Update the records from the start through the line that contains "Action: (x=156, y=666)" by replacing "screenshot" with "screen capture" and leaving everything else unchanged. Leave the pictures out of your answer.

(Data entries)
** start **
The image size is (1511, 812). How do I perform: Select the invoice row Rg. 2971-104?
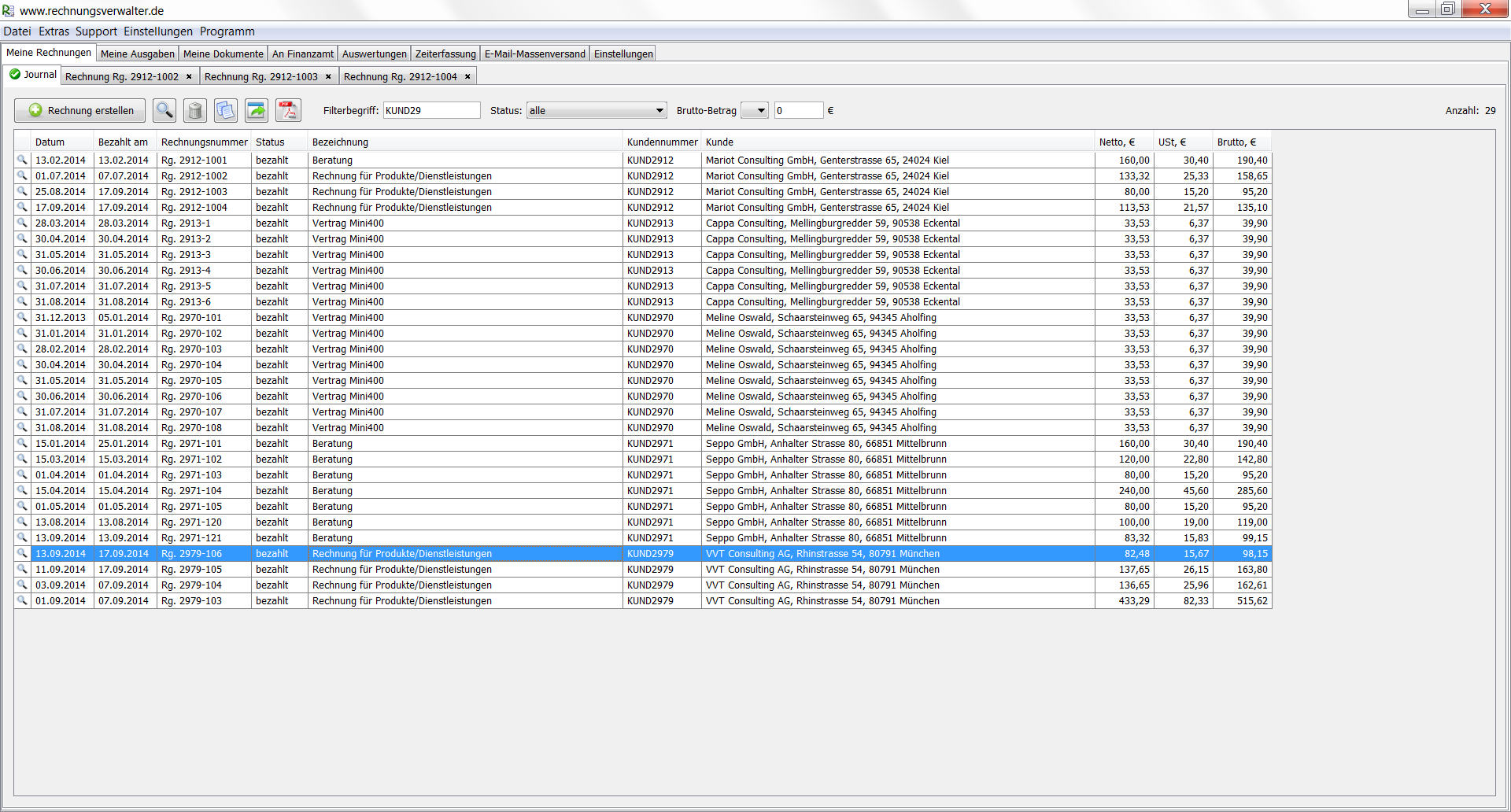(x=191, y=491)
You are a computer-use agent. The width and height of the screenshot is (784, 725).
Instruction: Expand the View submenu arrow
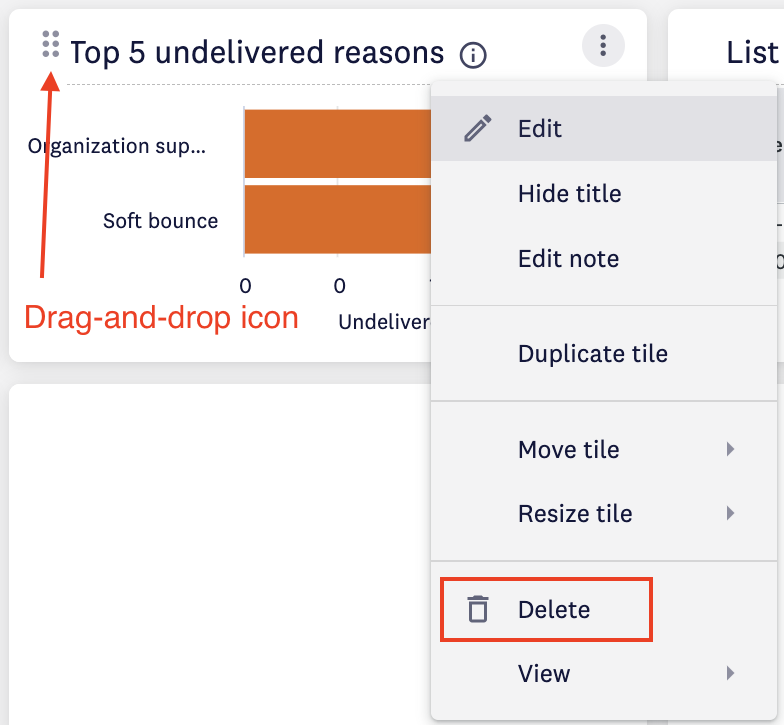click(x=731, y=673)
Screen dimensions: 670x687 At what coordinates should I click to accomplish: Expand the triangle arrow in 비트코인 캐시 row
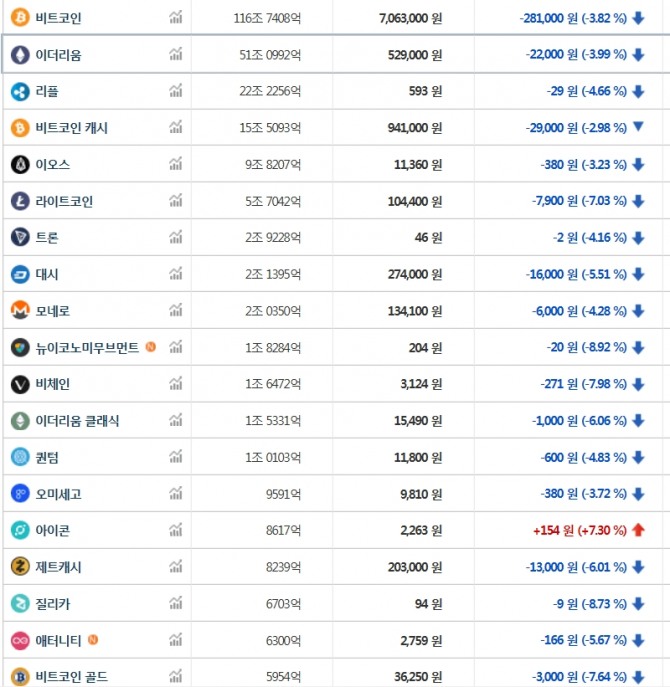(638, 127)
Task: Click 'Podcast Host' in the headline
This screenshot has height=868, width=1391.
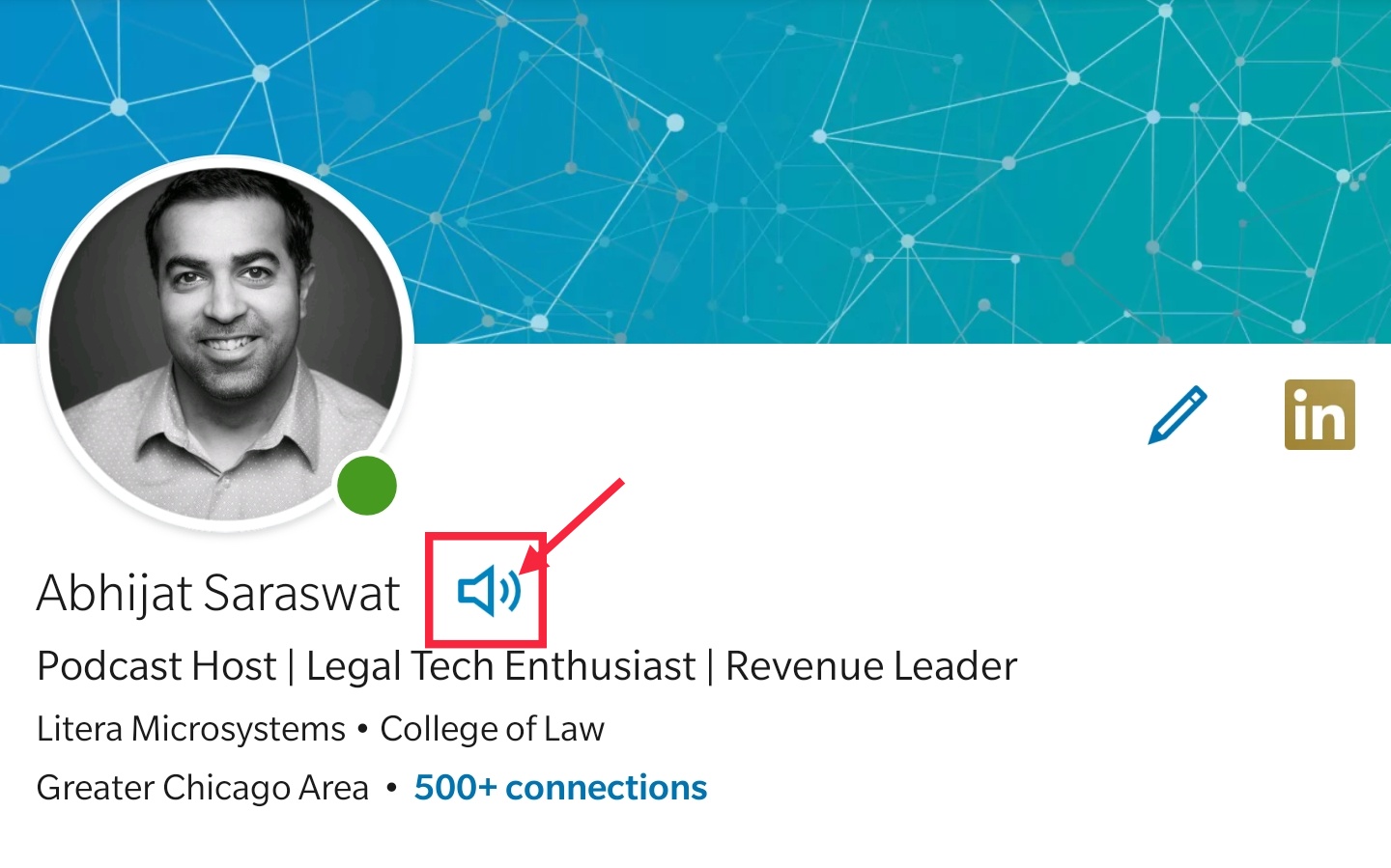Action: (x=156, y=666)
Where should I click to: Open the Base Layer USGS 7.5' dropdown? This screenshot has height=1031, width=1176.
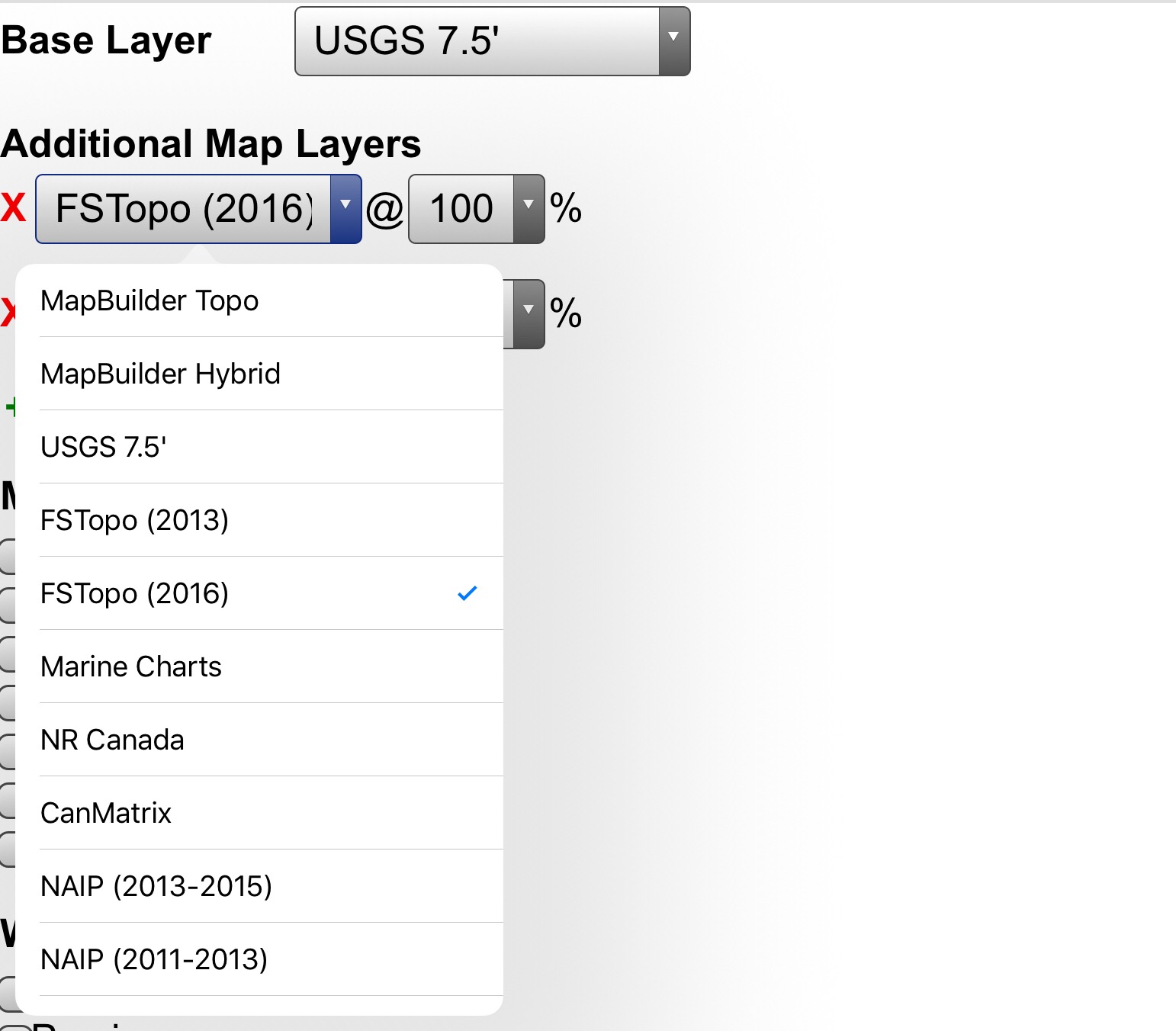coord(493,41)
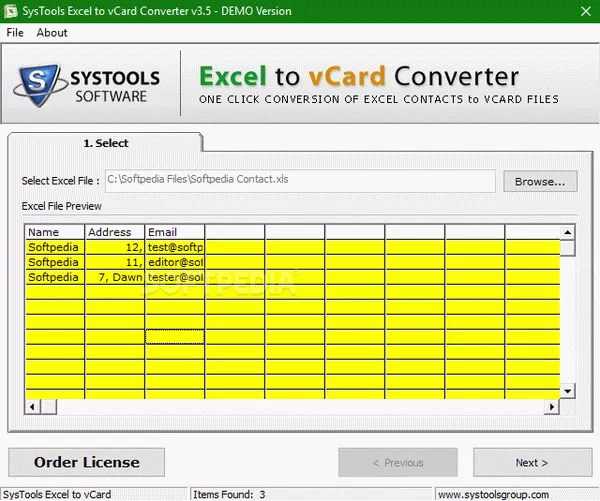Viewport: 600px width, 501px height.
Task: Select the Address column header
Action: pyautogui.click(x=115, y=232)
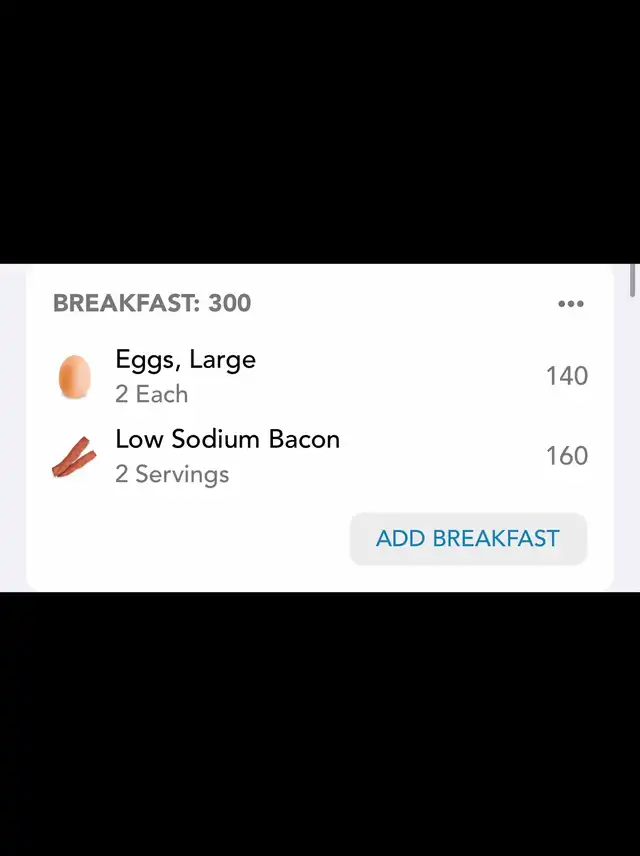Tap the bacon strips icon
The image size is (640, 856).
click(74, 457)
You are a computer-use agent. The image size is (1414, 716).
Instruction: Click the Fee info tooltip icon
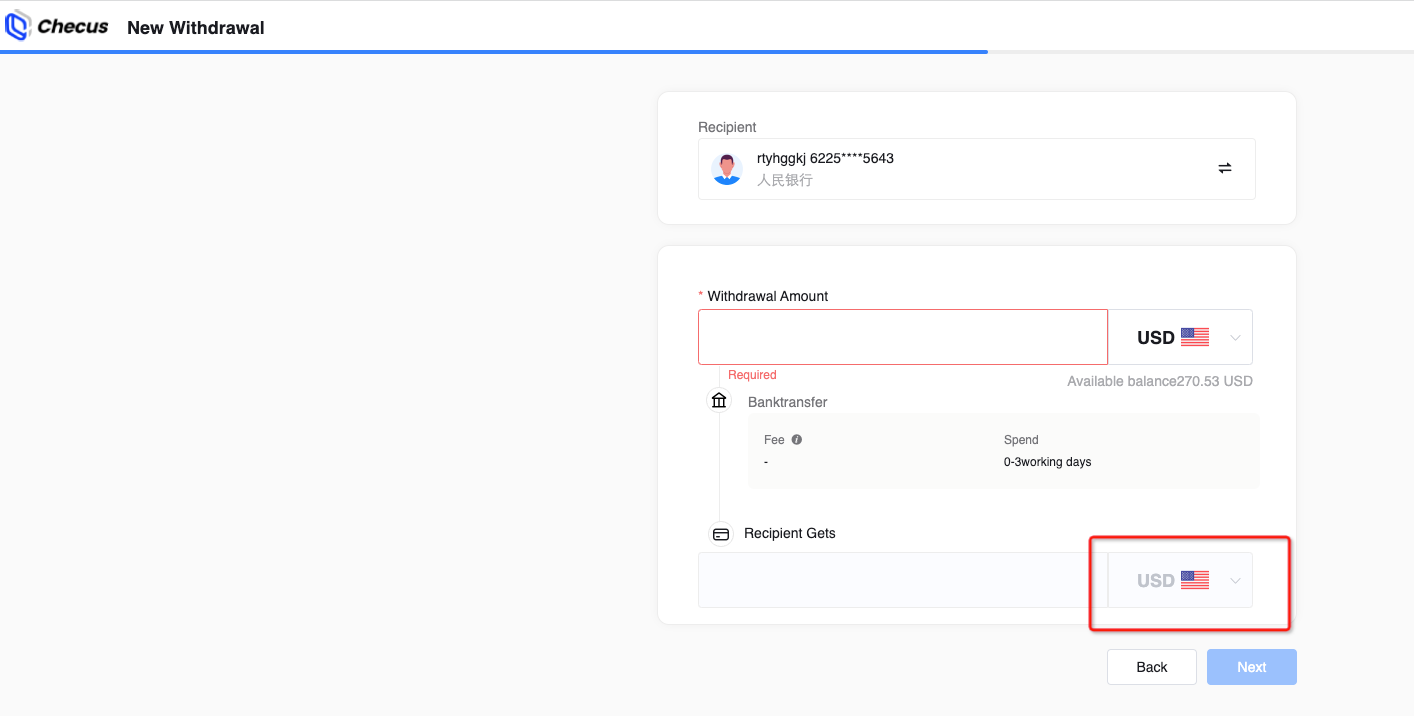(797, 440)
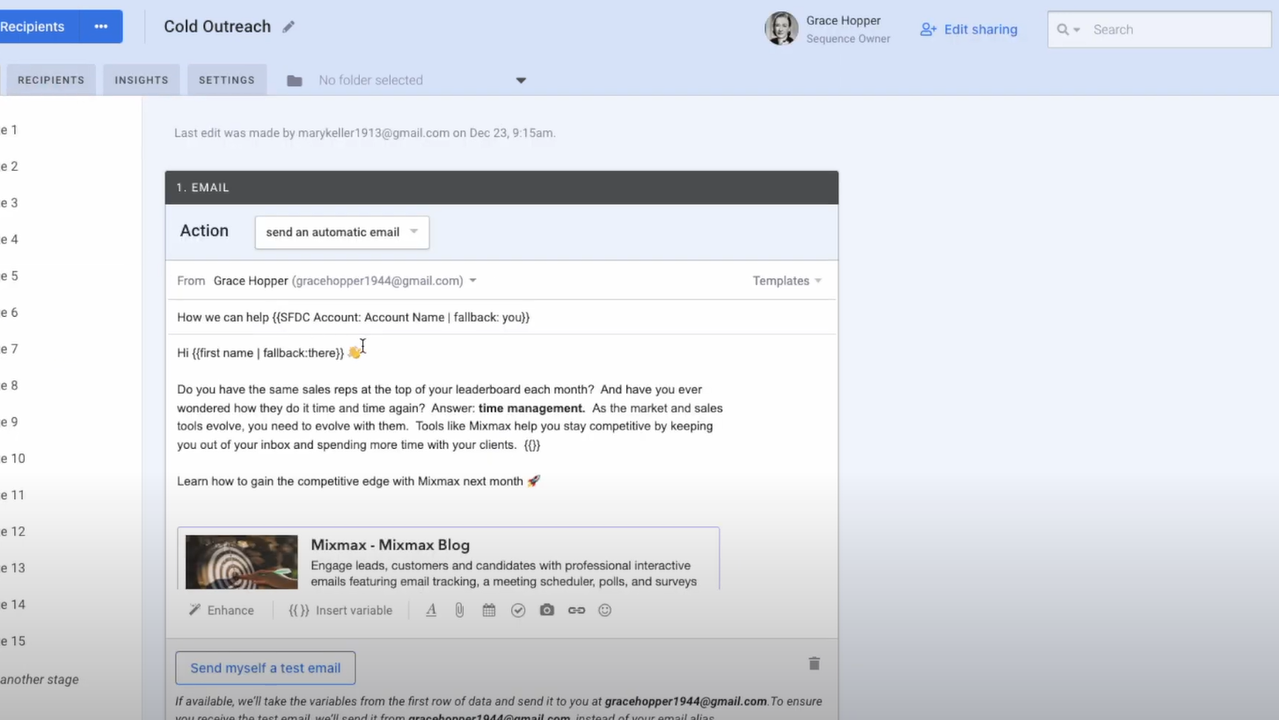Click Insert variable
This screenshot has height=720, width=1279.
341,610
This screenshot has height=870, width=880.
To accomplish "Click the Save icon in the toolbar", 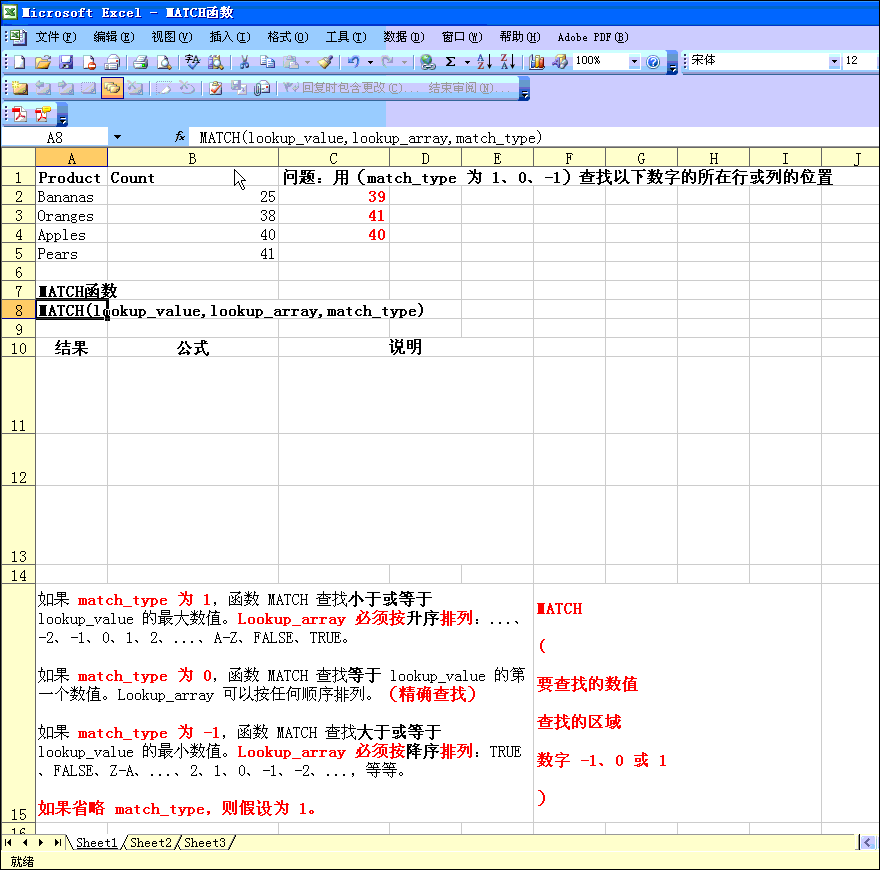I will [65, 62].
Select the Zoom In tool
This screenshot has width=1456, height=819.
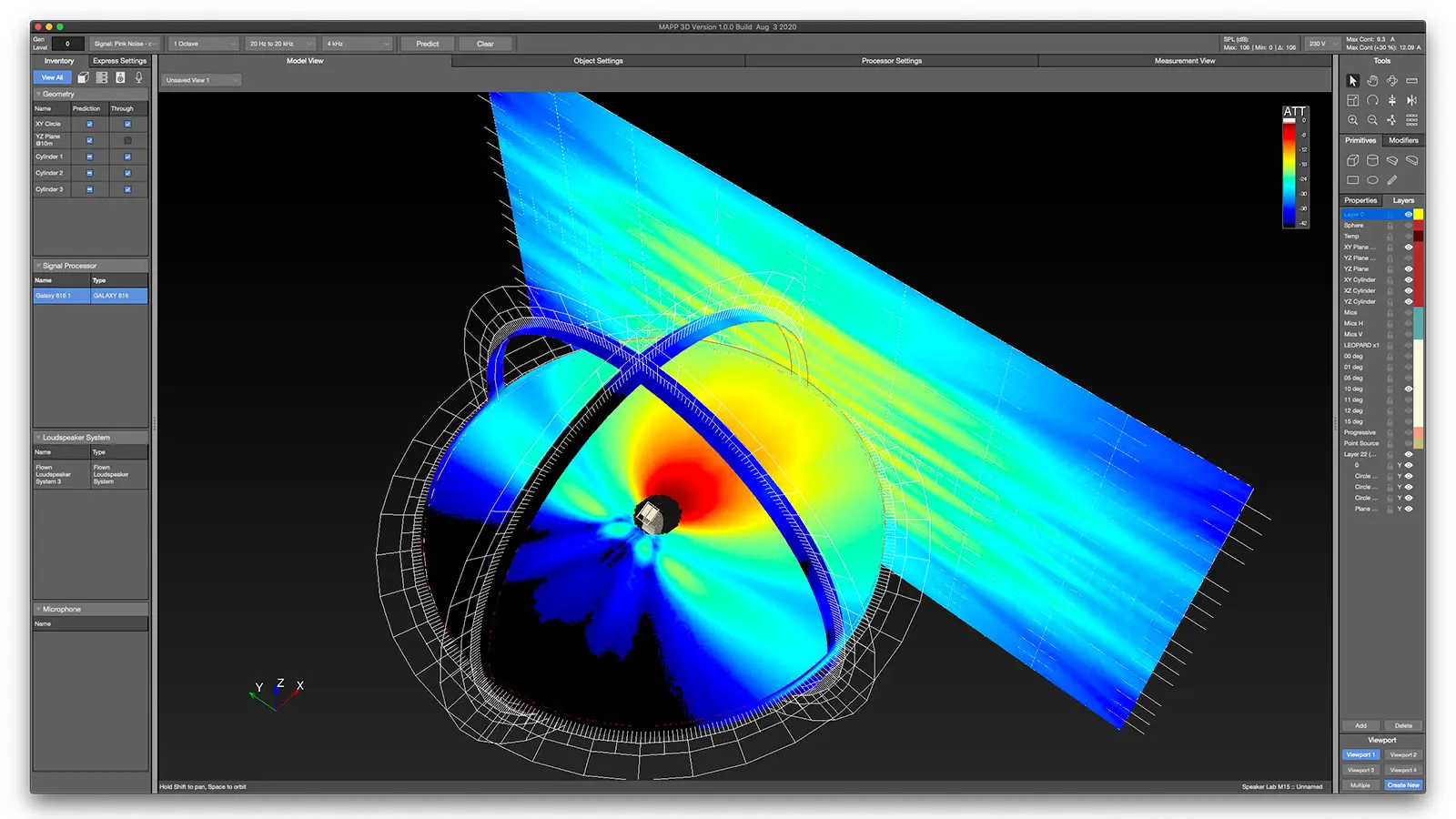(x=1354, y=120)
** end **
## REPLY TO THE TASK
The image size is (1511, 812). How do I perform: Select the invoice row Rg. 2971-104?
(x=191, y=491)
You are a computer-use agent. The width and height of the screen capture is (784, 725).
Instruction: Expand the View submenu arrow
click(x=731, y=673)
Screen dimensions: 670x687 At what coordinates should I click to accomplish: Expand the triangle arrow in 비트코인 캐시 row
(638, 127)
Task: Click 'Podcast Host' in the headline
This screen capture has height=868, width=1391.
Action: (x=156, y=666)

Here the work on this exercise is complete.